Kentucky education’s “tooth to tail” ratio: still wrong
One of our long-time, major concerns with public education in Kentucky has always been the very low proportion of teachers compared to the total number of staff members in the state’s public school system (See one old example in our original Bang for the Buck report on school efficiency which I authored a decade ago in 2006).In fact, I was writing about the staffing issue even before the Bluegrass Institute was on anyone’s “radar screen.” Way back in April 2003, months before I knew anything about the institute, I put out “KERA Update #67” which includes comments about the staffing issue.
The truth is that data adding to our concerns has been available for years in the annually released Digest of Education Statistics stretching back beyond the passage of the Kentucky Education Reform Act of 1990 (KERA).Now, Table 213.40 in the new, 2015 edition of the digest updates school staffing information through 2013, and Kentucky continues to have an obviously out of proportion staffing issue in its schools.
Figure 1 shows how Kentucky’s very low teacher to total staff ratio has ranked over time against the other 49 states and the District of Columbia’s school systems.
Figure 1
As you can see, shortly after KERA was enacted, Kentucky’s already low ranking for teachers in schools sank ever more. Ever since, the state’s teacher manning statistic has pretty much hovered around the very bottom of the stack. Very simply, Kentucky has one of the worst staff manning ratios where it counts the most – front line classroom teachers – of any state in the nation.

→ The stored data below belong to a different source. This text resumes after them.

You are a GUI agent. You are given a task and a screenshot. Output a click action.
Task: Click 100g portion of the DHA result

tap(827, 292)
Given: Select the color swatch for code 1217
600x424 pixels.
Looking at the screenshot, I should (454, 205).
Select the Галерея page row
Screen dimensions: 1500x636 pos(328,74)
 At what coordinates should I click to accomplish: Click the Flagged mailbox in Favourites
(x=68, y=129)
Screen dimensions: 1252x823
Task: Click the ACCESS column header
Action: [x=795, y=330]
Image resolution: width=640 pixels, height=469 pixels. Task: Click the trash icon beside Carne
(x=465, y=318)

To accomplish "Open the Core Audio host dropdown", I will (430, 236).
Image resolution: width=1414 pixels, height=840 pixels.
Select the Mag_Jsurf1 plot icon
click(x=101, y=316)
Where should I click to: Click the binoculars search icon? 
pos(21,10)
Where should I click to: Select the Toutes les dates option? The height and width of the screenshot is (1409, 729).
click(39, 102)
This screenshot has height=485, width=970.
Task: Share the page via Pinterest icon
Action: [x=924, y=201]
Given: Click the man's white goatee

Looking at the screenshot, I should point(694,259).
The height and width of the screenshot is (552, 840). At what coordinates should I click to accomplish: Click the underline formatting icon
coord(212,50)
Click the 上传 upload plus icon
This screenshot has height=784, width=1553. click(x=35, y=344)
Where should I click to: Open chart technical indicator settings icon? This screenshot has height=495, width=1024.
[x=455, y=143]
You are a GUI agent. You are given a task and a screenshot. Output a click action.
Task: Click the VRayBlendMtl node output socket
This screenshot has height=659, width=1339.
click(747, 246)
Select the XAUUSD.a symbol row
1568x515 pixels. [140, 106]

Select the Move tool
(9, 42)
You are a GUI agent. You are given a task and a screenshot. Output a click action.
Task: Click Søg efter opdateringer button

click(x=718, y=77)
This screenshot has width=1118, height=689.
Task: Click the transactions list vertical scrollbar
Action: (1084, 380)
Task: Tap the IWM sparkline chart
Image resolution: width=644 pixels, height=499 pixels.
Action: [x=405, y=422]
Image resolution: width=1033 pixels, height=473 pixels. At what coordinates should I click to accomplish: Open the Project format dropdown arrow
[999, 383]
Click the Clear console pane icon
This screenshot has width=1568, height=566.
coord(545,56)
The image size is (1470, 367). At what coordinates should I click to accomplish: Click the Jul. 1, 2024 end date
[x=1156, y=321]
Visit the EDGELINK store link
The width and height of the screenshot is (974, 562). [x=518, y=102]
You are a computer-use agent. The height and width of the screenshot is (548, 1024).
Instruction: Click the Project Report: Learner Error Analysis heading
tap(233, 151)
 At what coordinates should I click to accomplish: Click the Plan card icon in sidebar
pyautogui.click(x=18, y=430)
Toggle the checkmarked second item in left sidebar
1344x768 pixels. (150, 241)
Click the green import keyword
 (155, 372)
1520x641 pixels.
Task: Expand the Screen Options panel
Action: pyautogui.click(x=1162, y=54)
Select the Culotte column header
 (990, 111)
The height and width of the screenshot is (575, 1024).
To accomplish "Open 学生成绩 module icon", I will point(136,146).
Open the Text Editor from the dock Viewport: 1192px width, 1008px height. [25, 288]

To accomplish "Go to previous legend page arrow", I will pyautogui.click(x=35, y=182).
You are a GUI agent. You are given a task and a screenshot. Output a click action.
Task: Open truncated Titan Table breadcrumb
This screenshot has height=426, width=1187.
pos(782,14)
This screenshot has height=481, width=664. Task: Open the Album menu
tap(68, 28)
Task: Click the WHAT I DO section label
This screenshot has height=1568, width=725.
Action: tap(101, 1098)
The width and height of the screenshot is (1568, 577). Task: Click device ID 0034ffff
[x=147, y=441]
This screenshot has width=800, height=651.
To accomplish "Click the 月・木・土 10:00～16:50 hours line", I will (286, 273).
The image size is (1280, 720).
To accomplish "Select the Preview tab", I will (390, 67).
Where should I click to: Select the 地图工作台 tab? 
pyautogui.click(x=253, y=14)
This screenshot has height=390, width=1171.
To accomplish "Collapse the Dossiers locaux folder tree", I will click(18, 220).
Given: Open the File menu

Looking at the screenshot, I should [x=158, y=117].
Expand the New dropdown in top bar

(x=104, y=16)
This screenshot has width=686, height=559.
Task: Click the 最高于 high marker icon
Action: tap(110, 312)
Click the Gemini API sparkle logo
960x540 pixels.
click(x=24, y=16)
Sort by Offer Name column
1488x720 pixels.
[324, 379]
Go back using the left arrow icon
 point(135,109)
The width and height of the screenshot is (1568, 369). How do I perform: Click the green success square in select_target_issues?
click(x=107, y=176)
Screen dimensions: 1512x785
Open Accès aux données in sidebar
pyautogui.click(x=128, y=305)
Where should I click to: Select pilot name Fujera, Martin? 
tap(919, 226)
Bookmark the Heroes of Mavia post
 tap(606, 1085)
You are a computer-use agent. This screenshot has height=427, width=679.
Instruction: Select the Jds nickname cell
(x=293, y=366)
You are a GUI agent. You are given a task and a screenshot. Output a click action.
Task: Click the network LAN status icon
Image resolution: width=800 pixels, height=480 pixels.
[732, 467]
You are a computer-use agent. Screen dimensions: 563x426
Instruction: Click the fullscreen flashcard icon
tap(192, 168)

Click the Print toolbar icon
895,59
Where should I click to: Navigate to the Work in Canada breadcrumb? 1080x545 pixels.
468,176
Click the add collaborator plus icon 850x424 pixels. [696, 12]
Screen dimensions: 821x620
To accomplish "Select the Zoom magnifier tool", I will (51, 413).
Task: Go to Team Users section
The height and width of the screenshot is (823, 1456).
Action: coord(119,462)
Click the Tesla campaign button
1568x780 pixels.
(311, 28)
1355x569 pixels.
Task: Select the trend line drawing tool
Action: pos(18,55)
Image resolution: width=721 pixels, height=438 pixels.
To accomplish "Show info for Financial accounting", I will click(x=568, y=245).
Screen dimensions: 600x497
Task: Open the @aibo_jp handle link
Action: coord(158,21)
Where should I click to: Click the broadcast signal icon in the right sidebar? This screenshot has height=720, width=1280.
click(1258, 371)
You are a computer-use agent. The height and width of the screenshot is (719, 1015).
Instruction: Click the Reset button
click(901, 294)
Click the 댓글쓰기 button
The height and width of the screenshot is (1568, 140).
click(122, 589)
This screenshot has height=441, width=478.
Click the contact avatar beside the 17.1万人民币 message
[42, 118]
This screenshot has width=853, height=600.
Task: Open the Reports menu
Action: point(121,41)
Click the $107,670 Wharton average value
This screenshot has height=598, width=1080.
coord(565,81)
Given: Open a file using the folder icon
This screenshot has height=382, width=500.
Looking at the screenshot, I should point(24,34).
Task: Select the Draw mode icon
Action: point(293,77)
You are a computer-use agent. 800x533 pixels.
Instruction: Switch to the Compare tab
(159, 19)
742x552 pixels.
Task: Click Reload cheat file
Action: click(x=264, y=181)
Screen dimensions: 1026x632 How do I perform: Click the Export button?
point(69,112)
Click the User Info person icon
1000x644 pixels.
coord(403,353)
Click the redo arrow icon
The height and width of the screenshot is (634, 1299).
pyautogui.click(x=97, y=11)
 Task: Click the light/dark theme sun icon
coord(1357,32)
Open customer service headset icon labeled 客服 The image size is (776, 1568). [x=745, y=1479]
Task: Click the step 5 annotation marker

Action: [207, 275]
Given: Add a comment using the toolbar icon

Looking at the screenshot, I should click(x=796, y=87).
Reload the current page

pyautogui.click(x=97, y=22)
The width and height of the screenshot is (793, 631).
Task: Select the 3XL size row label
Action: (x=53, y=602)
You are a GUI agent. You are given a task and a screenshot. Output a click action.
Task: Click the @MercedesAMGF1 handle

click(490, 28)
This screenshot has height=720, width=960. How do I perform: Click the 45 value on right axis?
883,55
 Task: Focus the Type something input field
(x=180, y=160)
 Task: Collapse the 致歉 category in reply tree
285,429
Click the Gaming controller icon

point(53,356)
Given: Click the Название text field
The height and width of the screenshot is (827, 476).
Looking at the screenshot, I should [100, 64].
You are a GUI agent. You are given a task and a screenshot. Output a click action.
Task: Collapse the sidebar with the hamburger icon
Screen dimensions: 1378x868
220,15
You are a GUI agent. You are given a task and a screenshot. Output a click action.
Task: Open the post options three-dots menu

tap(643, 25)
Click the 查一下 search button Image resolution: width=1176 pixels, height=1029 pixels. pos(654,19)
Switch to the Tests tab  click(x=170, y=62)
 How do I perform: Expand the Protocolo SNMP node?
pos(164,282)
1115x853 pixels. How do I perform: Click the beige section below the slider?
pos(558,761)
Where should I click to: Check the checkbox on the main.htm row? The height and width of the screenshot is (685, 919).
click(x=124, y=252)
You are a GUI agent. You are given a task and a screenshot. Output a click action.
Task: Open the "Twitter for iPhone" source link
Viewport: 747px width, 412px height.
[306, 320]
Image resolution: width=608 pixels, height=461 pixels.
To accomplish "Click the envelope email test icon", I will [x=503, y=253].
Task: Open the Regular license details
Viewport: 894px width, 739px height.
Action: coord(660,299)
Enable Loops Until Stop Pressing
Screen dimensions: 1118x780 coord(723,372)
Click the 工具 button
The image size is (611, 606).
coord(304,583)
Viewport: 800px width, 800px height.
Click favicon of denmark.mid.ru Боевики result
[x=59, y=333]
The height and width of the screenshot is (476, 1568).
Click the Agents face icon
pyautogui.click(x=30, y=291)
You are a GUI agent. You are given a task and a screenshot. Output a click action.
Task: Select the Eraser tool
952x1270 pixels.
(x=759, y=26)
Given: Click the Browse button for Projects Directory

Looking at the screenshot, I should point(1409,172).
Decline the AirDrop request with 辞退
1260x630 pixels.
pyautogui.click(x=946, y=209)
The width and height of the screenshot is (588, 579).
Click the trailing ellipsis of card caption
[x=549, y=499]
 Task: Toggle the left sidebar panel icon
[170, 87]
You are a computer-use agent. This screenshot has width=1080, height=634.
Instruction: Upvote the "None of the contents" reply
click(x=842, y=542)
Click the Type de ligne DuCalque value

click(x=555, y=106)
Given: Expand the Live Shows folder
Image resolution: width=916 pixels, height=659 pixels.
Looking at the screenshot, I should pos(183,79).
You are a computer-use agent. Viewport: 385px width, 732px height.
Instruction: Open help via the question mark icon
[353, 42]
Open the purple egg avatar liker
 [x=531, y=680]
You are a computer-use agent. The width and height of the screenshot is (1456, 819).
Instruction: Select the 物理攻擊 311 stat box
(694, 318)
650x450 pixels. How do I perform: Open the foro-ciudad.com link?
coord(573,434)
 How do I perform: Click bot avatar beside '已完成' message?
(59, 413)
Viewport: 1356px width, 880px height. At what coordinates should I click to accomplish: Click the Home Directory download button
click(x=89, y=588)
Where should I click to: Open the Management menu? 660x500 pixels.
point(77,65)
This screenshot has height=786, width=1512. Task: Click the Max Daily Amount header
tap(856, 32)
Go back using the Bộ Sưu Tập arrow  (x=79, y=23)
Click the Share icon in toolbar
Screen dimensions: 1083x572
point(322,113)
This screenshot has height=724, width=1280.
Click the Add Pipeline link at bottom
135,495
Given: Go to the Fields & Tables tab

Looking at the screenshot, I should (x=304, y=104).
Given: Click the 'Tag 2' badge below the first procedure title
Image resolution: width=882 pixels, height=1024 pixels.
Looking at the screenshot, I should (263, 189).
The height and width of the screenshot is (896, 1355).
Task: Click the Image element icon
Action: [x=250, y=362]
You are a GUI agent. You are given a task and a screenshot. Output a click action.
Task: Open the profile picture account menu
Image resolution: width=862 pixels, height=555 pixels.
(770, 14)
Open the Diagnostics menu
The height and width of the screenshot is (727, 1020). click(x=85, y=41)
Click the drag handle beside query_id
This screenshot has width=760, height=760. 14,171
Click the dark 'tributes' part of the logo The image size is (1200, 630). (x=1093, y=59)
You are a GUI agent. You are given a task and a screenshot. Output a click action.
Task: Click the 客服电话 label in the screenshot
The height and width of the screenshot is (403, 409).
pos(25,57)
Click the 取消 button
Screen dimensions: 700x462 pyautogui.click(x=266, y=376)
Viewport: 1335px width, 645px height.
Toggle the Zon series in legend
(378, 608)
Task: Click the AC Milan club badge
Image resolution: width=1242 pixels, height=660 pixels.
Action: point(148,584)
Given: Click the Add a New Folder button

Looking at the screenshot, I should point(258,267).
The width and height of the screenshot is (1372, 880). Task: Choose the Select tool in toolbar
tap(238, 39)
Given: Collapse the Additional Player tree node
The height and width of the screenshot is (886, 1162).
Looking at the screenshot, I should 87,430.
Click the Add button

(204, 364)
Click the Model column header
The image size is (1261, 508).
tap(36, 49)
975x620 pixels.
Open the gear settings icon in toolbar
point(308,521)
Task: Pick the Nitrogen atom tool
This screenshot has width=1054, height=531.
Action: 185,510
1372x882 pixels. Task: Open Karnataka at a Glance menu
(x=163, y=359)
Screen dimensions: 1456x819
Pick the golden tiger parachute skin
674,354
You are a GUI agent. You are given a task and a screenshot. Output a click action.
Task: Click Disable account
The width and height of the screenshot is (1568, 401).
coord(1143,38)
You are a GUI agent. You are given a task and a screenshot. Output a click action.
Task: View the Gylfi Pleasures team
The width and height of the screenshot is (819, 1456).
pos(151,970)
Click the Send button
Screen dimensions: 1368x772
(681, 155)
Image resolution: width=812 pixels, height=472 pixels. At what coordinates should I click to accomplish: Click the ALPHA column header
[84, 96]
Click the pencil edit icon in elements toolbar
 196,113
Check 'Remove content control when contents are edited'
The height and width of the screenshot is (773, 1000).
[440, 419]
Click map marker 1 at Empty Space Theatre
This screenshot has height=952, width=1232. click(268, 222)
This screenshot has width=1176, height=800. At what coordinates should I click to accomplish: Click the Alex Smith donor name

It is interesting that back in 1989, the year before KERA came along, just over half the staff membership in each Kentucky public school was comprised of teachers. Now, as Figure 2 shows, that ratio has decayed to the most recently reported situation for 2013 where only 42.8 percent of the staff in each school is composed of teachers.
Figure 2
Much of the low teacher staffing ratio in Kentucky’s schools is reported to be due to more teachers’ aides on site. But, research raises questions about the education value of those aides compared to having more teachers around.
A report prepared for the Kentucky Department of Education in 2003 titled, “A State-Of-The-Art Approach To School Finance Adequacy In Kentucky,” discusses the educational contribution of aides on Page 21, saying “research generally shows they do not add value.” The report suggests not using aides in its recommendations for a comprehensive school reform model.
For sure, if we didn’t have so many non-teacher staffers on our school payrolls, we could afford to hire more teachers and pay those teachers more, too.
Because of the economic issues and the potentially adverse impact this is having on actual education in Kentucky’s public education system, it is time for the legislature to ask some pretty sharp questions about why this picture is so different for Kentucky compared to the vast majority of states in this country. We might find answers that could help us make our education system far stronger if legislators do that.